WRITTEN PROBLEM — Please copy the rows below word for word, with every line unchanged.

RECORDS FOR PROCESSING —
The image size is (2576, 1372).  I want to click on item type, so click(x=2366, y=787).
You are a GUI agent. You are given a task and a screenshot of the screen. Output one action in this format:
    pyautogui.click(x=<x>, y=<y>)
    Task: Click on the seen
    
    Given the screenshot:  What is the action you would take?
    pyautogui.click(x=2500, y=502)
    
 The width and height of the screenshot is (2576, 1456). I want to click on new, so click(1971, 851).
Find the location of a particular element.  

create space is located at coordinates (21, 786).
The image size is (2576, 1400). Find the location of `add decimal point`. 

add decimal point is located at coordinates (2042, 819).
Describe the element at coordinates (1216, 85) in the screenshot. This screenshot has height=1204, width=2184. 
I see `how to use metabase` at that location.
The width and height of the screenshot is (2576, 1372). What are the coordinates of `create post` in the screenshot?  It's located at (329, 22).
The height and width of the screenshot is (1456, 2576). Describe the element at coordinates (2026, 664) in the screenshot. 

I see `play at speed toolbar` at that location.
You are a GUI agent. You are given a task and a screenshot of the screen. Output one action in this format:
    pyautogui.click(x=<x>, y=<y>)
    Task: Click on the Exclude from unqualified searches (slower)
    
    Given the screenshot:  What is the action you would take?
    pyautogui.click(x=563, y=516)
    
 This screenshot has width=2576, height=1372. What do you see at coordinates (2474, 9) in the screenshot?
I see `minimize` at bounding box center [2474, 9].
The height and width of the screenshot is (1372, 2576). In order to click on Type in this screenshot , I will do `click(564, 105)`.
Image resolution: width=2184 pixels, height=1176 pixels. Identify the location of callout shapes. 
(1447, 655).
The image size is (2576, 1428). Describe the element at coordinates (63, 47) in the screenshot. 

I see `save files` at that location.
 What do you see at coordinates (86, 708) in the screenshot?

EXERCISE OUTPUT —
The image size is (2576, 1372).  I want to click on item type, so click(x=2366, y=787).
You are a GUI agent. You are given a task and a screenshot of the screen. Output one action in this format:
    pyautogui.click(x=<x>, y=<y>)
    Task: Click on the seen
    
    Given the screenshot:  What is the action you would take?
    pyautogui.click(x=2500, y=502)
    
 The width and height of the screenshot is (2576, 1456). I want to click on new, so click(1971, 851).
Find the location of a particular element.  

create space is located at coordinates (21, 786).
The image size is (2576, 1400). Find the location of `add decimal point`. 

add decimal point is located at coordinates (2042, 819).
Describe the element at coordinates (1216, 85) in the screenshot. This screenshot has height=1204, width=2184. 
I see `how to use metabase` at that location.
The width and height of the screenshot is (2576, 1372). What are the coordinates of `create post` in the screenshot?  It's located at (329, 22).
The height and width of the screenshot is (1456, 2576). Describe the element at coordinates (2026, 664) in the screenshot. 

I see `play at speed toolbar` at that location.
You are a GUI agent. You are given a task and a screenshot of the screen. Output one action in this format:
    pyautogui.click(x=<x>, y=<y>)
    Task: Click on the Exclude from unqualified searches (slower)
    
    Given the screenshot:  What is the action you would take?
    pyautogui.click(x=563, y=516)
    
 This screenshot has width=2576, height=1372. What do you see at coordinates (2474, 9) in the screenshot?
I see `minimize` at bounding box center [2474, 9].
The height and width of the screenshot is (1372, 2576). In order to click on Type in this screenshot , I will do `click(564, 105)`.
Image resolution: width=2184 pixels, height=1176 pixels. Identify the location of callout shapes. 
(1447, 655).
The image size is (2576, 1428). Describe the element at coordinates (63, 47) in the screenshot. 

I see `save files` at that location.
 What do you see at coordinates (86, 708) in the screenshot?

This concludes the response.